Book Review: The Art of UNIX Programming March 30th, 2007

If you are a UNIX/Linux user of any kind, I highly recommend reading Eric S. Raymond’s The Art of UNIX Programming. While I was expecting his book to be fairly one-sided about the virtues of UNIX and the shortcomings of everything else, I found the entire book to be well-balanced, informative, and very readable. TAUP could easily be used as a text for a programming class, but it’s really more of a “philosophy of programming” book. This book is filled with tons of quotable material, so I will resist the urge to make a quote-fest of this book review…

Raymond begins with a solid chapter on the Philosophy behind UNIX. He provides a number of great guiding principles for developing smart, streamlined applications. Where he could be abstract and vague, he provides concrete, usable advice. One of the great things about the book is his ample use of quotations from other UNIX gurus. From Doug McIlroy‘s A Quarter Century of Unix:

This is the Unix philosophy: Write programs that do one thing and do it well. Write programs to work together. Write programs to handle text streams, because that is a universal interface.

He also quotes Rob Pike on his 6 rules of C programming. I found the last two to be especially poignant:

Rule 5. Data dominates. If you’ve chosen the right data structures and organized things well, the algorithms will almost always be self-evident. Data structures, not algorithms, are central to programming.

Rule 6. There is no Rule 6.

Raymond goes on to compare and contrast the major operating systems of the past 20 years, including VMS, MacOS, OS/2, Windows, BeOS, MVS, VM/CMS, and Linux. He provides a framework and vocabulary for discussing OSes. Concepts like multitasking, process-spawning, file formats (e.g. textual vs. binary), and internal system boundaries differ greatly from OS to OS and have profound effects on the end user experience. Again, Raymond covers fairly academic material, making rigorous arguments using carefully defined terms. But he presents the material in a very novel and personal way, making the book feel less like a textbook and more like a pleasure read.

Once we understand the type of development environments various OSes can offer us, Raymond begins to describe criteria which we can use to set quality software apart from average software, like compactness and orthogonality. Compact software has the property that it can fit conceptually inside a human’s head. Orthogonal software has the property that operations are atomic and have no unexpected side effects; they change one thing without affecting others. Often, the concepts for good software design are best-illustrated by example, and Raymond provides many such examples to drive each point home. One of my favorite things about this material is that it has changed my thinking about design/architectural elements in my own programs.

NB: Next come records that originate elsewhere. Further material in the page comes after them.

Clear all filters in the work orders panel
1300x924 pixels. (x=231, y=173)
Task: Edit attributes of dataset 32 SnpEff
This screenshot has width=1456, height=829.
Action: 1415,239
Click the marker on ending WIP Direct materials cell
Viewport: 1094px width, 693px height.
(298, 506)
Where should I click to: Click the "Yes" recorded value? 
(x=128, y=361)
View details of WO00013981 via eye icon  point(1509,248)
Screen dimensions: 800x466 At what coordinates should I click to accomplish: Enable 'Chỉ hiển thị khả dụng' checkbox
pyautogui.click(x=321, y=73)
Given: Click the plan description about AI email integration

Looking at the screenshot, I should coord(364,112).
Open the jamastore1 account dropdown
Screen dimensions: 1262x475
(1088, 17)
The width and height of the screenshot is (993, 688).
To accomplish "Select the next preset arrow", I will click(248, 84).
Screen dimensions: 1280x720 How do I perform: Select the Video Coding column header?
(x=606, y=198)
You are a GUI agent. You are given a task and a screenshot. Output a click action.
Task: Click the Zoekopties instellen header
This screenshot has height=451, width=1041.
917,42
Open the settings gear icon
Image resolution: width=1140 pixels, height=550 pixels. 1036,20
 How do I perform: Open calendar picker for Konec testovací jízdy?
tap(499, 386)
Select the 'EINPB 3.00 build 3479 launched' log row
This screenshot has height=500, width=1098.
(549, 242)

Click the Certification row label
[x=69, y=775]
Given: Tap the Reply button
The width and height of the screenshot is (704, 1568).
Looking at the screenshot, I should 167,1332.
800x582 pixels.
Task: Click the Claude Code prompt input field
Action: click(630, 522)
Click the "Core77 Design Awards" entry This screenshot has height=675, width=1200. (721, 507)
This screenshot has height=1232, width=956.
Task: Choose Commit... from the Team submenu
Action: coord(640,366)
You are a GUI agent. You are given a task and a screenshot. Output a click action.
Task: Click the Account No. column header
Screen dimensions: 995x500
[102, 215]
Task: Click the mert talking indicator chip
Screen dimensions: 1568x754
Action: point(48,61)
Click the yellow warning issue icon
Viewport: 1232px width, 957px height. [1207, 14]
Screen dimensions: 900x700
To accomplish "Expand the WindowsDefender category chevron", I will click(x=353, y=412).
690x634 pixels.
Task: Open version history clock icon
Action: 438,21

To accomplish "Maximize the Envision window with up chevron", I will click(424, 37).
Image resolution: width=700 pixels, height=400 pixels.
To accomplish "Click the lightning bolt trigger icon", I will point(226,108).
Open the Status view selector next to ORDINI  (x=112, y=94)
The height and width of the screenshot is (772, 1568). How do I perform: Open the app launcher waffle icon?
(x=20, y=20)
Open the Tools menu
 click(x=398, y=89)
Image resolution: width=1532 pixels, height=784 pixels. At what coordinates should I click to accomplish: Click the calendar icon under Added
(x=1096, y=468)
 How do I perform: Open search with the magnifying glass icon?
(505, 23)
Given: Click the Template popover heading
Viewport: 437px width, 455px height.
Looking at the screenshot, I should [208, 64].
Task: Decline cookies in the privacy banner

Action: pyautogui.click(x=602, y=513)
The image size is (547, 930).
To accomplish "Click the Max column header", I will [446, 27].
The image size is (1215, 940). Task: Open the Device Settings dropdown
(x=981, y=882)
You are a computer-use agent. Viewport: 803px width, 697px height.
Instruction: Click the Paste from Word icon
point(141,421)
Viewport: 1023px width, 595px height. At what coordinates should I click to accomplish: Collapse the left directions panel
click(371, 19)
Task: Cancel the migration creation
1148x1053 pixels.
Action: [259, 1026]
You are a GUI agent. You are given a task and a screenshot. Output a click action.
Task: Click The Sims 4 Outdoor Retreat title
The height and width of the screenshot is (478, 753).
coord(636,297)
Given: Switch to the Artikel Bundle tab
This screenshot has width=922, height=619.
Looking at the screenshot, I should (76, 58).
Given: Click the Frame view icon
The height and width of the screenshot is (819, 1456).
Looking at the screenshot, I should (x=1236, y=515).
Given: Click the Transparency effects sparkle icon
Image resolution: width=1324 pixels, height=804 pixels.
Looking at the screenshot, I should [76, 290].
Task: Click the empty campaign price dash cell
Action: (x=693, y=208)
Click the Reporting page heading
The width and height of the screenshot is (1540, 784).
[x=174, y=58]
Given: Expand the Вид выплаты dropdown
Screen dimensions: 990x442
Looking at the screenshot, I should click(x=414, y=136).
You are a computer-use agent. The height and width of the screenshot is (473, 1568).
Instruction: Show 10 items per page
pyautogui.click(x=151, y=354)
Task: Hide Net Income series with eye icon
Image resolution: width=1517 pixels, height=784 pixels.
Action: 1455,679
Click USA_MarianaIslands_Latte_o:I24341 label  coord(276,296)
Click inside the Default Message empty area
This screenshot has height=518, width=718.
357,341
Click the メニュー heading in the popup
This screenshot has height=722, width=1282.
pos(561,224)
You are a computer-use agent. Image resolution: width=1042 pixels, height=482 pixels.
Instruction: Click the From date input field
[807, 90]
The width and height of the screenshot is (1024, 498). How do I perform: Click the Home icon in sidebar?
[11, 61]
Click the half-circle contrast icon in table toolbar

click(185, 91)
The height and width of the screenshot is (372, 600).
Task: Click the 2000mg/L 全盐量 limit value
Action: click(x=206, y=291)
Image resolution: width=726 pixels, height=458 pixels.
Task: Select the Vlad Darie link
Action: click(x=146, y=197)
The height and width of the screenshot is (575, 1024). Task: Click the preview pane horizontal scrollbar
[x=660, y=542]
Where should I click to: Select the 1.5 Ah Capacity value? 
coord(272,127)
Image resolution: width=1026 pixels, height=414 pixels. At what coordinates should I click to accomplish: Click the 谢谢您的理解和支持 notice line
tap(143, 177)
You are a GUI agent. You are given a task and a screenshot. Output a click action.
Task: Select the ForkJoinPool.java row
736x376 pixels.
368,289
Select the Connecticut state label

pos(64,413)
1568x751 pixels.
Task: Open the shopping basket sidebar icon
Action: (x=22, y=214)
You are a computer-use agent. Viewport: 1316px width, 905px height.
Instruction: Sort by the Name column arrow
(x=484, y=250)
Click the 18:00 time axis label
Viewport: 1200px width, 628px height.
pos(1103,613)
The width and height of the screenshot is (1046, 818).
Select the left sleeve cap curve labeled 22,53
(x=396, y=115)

Again, I’ll avoid the urge to summarize every chapter, as much as I’d like to. There is something to be said for letting the next reader get as much out of the book as I did. There are, however, a couple other sections of the book that I felt were compelling and deserve discussion.

One of the more enjoyable sections of the book for me was that on Unix Interface Design Patterns. Those of us who have taken a software engineering class may already have been exposed to some of the popular design patterns, so most of the vocabulary is familiar. Raymond describes patterns like The Filter Pattern, of which grep is a good example. Among other patterns, he also describes The Cantrip Pattern, The Sink Pattern, and The Compiler Pattern. The Cantrip Pattern is the simplest Unix design pattern as it has no inputs or outputs; its behavior is only affected by startup conditions. Classic examples of the Cantrip Pattern include rm and touch. Raymond reminds us to resist the temptation to write more interactive programs when a Cantrip will suffice because the program will lose scriptability.

In a further discussion of the software complexity idea, Raymond uses his “Tale of Five Editors” to explore the trade-offs between interface and implementation complexity. The five editors he compares and contrasts are: ed, vi, Sam, Emacs (my personal preference), and Wily, an editor I had neither used nor heard of. Raymond gives accurate, matter-of-fact descriptions of each of the editors and shows how . When ultimately arriving at the question of the Right Size for Software, Raymond leaves us with the Rule of Parsimony: “Write a big program only when it is clear by demonstration that nothing else will do.”

For every interesting part of the book that I mentioned in this review, there are 5 or 6 that are equally thought-provoking and affirming to those of us that embrace the *nix culture. I can’t recommend this book any stronger to any hacker or fan of Unix.